→ REQUIRED WORK: The output is to match the entries below character for character.

══════════════════════════════

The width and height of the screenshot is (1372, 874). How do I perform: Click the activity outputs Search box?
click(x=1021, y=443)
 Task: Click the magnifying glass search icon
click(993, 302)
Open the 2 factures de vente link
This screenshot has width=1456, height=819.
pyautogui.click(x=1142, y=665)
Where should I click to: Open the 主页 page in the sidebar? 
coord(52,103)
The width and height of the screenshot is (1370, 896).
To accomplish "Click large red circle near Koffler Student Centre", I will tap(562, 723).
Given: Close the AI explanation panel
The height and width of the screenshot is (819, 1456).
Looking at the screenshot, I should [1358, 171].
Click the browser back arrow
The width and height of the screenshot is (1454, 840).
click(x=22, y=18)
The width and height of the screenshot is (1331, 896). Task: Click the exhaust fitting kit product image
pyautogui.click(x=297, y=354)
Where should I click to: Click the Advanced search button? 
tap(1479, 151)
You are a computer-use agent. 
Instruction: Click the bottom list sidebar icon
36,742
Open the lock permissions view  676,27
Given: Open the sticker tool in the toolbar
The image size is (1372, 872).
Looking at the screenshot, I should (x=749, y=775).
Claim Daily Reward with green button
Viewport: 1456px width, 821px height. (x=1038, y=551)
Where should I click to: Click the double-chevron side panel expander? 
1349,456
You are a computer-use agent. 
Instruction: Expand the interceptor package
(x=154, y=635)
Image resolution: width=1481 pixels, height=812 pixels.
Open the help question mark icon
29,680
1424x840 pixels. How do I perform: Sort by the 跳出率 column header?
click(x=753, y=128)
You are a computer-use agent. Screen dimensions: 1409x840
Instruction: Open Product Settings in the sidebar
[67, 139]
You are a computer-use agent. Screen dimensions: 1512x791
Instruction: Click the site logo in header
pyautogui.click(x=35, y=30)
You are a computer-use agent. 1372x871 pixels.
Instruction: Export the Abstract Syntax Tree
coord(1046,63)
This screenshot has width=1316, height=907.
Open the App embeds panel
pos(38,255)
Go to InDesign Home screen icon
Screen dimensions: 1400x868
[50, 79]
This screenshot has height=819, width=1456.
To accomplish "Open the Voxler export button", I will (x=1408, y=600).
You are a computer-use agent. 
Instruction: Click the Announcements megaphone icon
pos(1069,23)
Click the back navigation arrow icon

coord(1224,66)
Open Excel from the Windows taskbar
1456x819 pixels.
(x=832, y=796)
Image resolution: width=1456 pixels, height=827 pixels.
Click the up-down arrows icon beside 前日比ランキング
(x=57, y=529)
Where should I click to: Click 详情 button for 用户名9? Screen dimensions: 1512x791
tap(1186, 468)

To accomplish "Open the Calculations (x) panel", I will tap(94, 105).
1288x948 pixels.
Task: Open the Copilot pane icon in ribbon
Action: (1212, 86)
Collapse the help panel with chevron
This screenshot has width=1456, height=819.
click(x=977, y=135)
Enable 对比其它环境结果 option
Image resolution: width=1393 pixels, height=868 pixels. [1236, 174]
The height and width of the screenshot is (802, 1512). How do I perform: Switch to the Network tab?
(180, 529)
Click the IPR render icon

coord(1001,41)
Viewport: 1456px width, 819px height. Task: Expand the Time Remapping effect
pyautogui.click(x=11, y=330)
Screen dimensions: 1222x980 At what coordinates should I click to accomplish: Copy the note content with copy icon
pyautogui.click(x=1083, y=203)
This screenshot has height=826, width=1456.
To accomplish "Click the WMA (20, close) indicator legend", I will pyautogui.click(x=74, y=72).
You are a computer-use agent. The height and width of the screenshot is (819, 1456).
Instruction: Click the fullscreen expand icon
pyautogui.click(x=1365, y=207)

══════════════════════════════

→ OUTPUT OF THE EXERCISE:
The width and height of the screenshot is (1372, 874). How do I perform: Click the activity outputs Search box?
click(x=1021, y=443)
 Task: Click the magnifying glass search icon
click(993, 302)
Open the 2 factures de vente link
This screenshot has width=1456, height=819.
pyautogui.click(x=1142, y=665)
Where should I click to: Open the 主页 page in the sidebar? 
coord(52,103)
The width and height of the screenshot is (1370, 896).
To accomplish "Click large red circle near Koffler Student Centre", I will tap(562, 723).
Given: Close the AI explanation panel
The height and width of the screenshot is (819, 1456).
Looking at the screenshot, I should [1358, 171].
Click the browser back arrow
The width and height of the screenshot is (1454, 840).
click(x=22, y=18)
The width and height of the screenshot is (1331, 896). Task: Click the exhaust fitting kit product image
pyautogui.click(x=297, y=354)
Where should I click to: Click the Advanced search button? 
tap(1479, 151)
You are a computer-use agent. 
Instruction: Click the bottom list sidebar icon
36,742
Open the lock permissions view  676,27
Given: Open the sticker tool in the toolbar
The image size is (1372, 872).
Looking at the screenshot, I should (x=749, y=775).
Claim Daily Reward with green button
Viewport: 1456px width, 821px height. (x=1038, y=551)
Where should I click to: Click the double-chevron side panel expander? 
1349,456
You are a computer-use agent. 
Instruction: Expand the interceptor package
(x=154, y=635)
Image resolution: width=1481 pixels, height=812 pixels.
Open the help question mark icon
29,680
1424x840 pixels. How do I perform: Sort by the 跳出率 column header?
click(x=753, y=128)
You are a computer-use agent. Screen dimensions: 1409x840
Instruction: Open Product Settings in the sidebar
[67, 139]
You are a computer-use agent. Screen dimensions: 1512x791
Instruction: Click the site logo in header
pyautogui.click(x=35, y=30)
You are a computer-use agent. 1372x871 pixels.
Instruction: Export the Abstract Syntax Tree
coord(1046,63)
This screenshot has width=1316, height=907.
Open the App embeds panel
pos(38,255)
Go to InDesign Home screen icon
Screen dimensions: 1400x868
[50, 79]
This screenshot has height=819, width=1456.
To accomplish "Open the Voxler export button", I will (x=1408, y=600).
You are a computer-use agent. 
Instruction: Click the Announcements megaphone icon
pos(1069,23)
Click the back navigation arrow icon

coord(1224,66)
Open Excel from the Windows taskbar
1456x819 pixels.
(x=832, y=796)
Image resolution: width=1456 pixels, height=827 pixels.
Click the up-down arrows icon beside 前日比ランキング
(x=57, y=529)
Where should I click to: Click 详情 button for 用户名9? Screen dimensions: 1512x791
tap(1186, 468)

To accomplish "Open the Calculations (x) panel", I will tap(94, 105).
1288x948 pixels.
Task: Open the Copilot pane icon in ribbon
Action: (1212, 86)
Collapse the help panel with chevron
This screenshot has width=1456, height=819.
click(x=977, y=135)
Enable 对比其它环境结果 option
Image resolution: width=1393 pixels, height=868 pixels. [1236, 174]
The height and width of the screenshot is (802, 1512). How do I perform: Switch to the Network tab?
(180, 529)
Click the IPR render icon

coord(1001,41)
Viewport: 1456px width, 819px height. Task: Expand the Time Remapping effect
pyautogui.click(x=11, y=330)
Screen dimensions: 1222x980 At what coordinates should I click to accomplish: Copy the note content with copy icon
pyautogui.click(x=1083, y=203)
This screenshot has height=826, width=1456.
To accomplish "Click the WMA (20, close) indicator legend", I will pyautogui.click(x=74, y=72).
You are a computer-use agent. The height and width of the screenshot is (819, 1456).
Instruction: Click the fullscreen expand icon
pyautogui.click(x=1365, y=207)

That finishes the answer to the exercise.